Lénine avait en effet retenu les leçons de la Commune de Paris, expérience révolutionnaire dans laquelle les paysans (propriétaires massivement de leur terre depuis 1792 et classe encore majoritaire) avaient soutenu la réaction contre les communards. En Russie il existait encore de larges couches de paysannerie pauvre, qui étaient donc appelées à jouer un rôle important dans la victoire des bolcheviques.

 

3) La paysannerie rêve de devenir propriétaire de ses moyens de production (terre-eau-semence-instruments agricole et bétails). Par essence la paysannerie tend vers la propriété privée – individuelle, vers le mode de production capitaliste-bourgeois, qui en retour, nous en convenons, le dépouillera de ses propriétés, de ses moyens de production et fera du paysan un prolétaire urbain misérable et aliéné.

4) Lénine avait compris tout cela et ce fut son grand mérite.

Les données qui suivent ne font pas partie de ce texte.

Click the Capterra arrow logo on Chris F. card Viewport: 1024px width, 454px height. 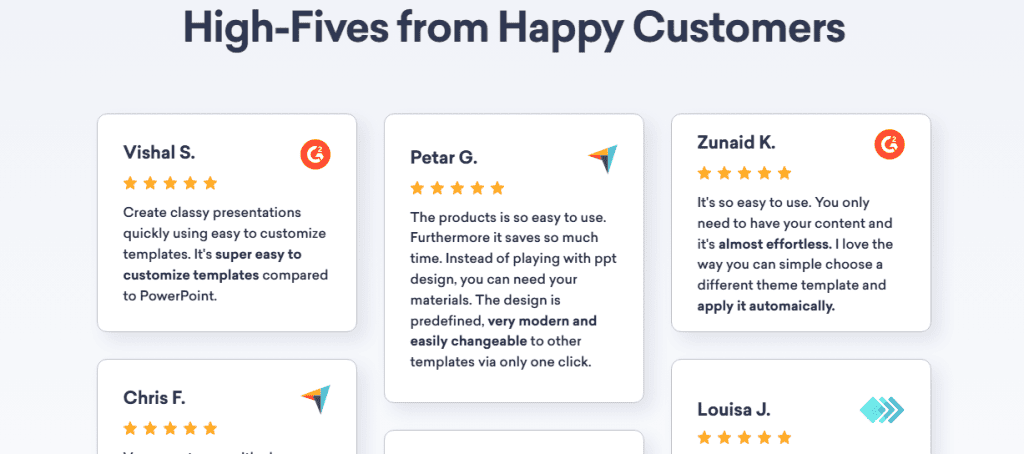315,399

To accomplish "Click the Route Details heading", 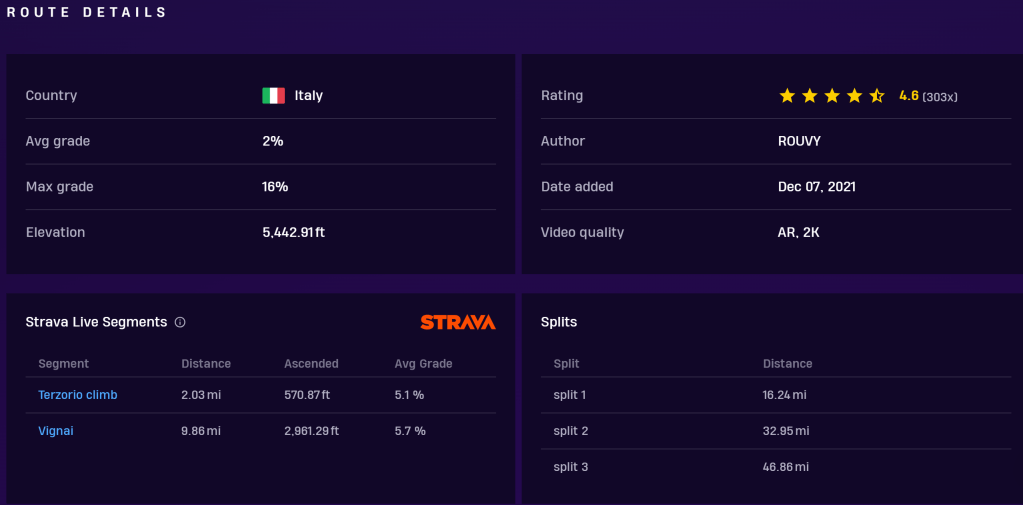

Non cela n’a rien à voir avec les conceptions de Lénine sur la question agraire. Lénine distinguait bien les paysans pauvres, dont l’intérêt ne divergeait pas de celui de la classe ouvrière, et les paysans moyens, qui eux cherchaient effectivement à s’accaparer des terres.

Notre ami invente donc ici une «divergence» entre l’intérêt de classe de la paysannerie pauvre (sous prétexte de l’inclure dans la paysannerie en général), et l’intérêt de classe de la classe ouvrière.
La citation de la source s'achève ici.